Most of us are born inquisitive; we seek to know. Shortly after discovering speech, we learn to ask not only for things that we want, but what things are, and why they are the ways they are. But as we age, and mostly as we are subjected to modern methods of schooling, our inquisitiveness becomes curbed. In the words of Mortimer Adler:

What happens between the nursery and college to turn the flow of questions off, or, rather, to turn it into the duller chan­nels of adult curiosity about matters of fact? A mind not agi­tated by good questions cannot appreciate the significance of even the best answers. It is easy enough to learn the answers. But to develop actively inquisitive minds, alive with real questions, profound questions–that is another story.

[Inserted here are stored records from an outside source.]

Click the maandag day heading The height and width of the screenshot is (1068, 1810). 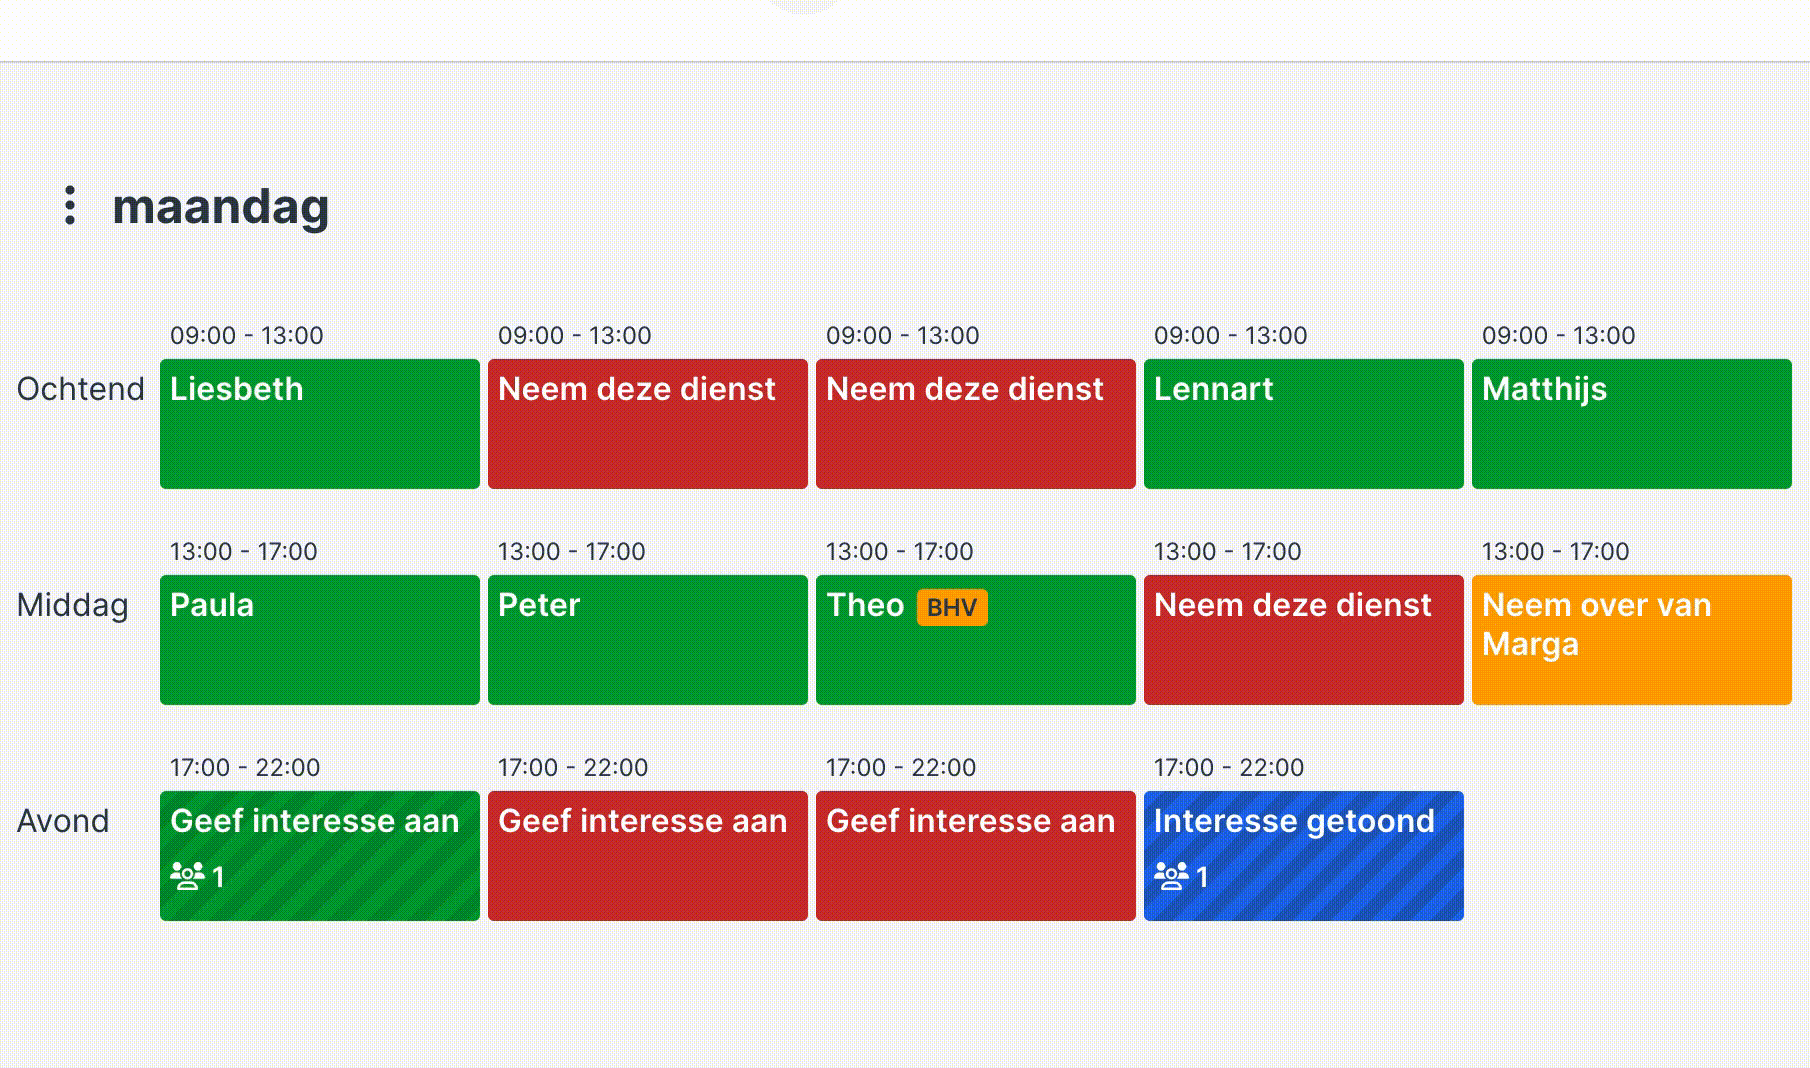click(x=220, y=206)
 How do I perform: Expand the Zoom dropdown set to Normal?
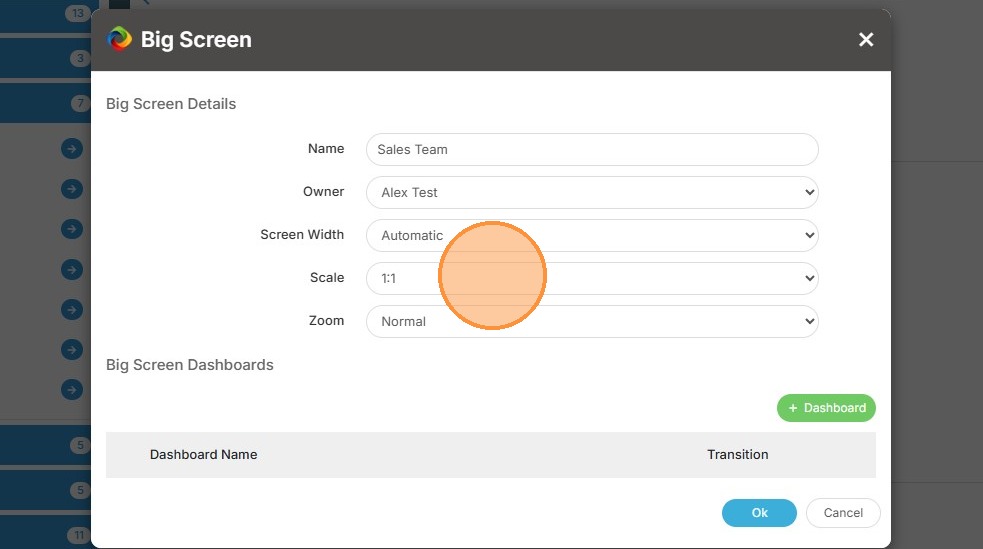pos(591,322)
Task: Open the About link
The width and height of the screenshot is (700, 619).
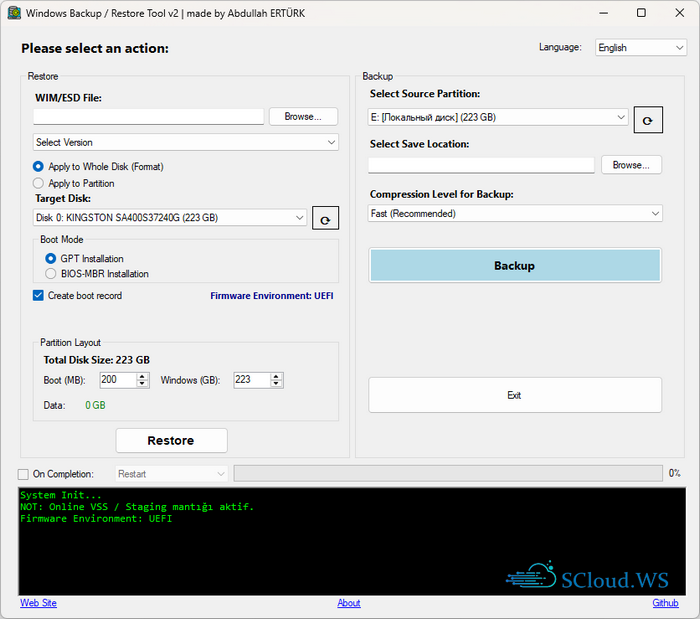Action: tap(349, 603)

Adler 1972: How to Read a Book, 270.

Much of modern education unfolds according to the pretense, held in unreflective consciousness, that knowledge is a possession; and that teachers hold it more than students, and students, in studying, dispose themselves to receive it. What, primarily, is learned by this model? Not to ask good questions. Good questions unveil our ignorance; they force us to search, again; they give the lie to knowledge as a possession!

Style and Philosophy

Often, when minds begin to wake from their unnatural, questionless slumber, they find authors whose answers stimulate thinking in ways unexpected, given the bland and rote education most have received. In recent decades, as the internet exposes a larger number of people to unorthodox thinkers, these writers ordinarily operate under the guise of deliberate provocateurs. Thus the popularity of some pseudonymous bloggers, such as Costin Alamariu, or the resurgent interest in writers like René Guénon. Their sway comes from the appearance of possessing special knowledge–deeper knowledge, knowledge that others don’t want you to have.

Writers of this sort, however, seem less interested in what might be properly called philosophy, but rather, the exercise of rhetorical persuasions toward their own beliefs. With talents of style, many fall under the spells they weave in words. Talented sophists have, since the days of Socrates, succeeded in making the worse appear as better, and vice versa. Further, they excel at making the wise seem foolish to the many, and their own foolhardiness appear as wisdom in its place.

Reading Philosophy against Sophistry

These points, scattered though they are, raise a question itself of pivotal importance in these our days of late modernity: how do we read philosophy, today, to distinguish what truly is wisdom from what merely persuades by style? How do we discern the true meanings of texts? Can we grasp abstruse reasoning from reading alone? What else is needed to pursue wisdom in the written word?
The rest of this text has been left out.